Goal -> Count the lines in the listing below that contain the word "screenshot". Reply with the number only.

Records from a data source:
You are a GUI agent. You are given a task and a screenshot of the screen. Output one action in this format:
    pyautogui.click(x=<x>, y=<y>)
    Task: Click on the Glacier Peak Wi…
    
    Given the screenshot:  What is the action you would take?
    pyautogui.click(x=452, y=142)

Solution below -> 2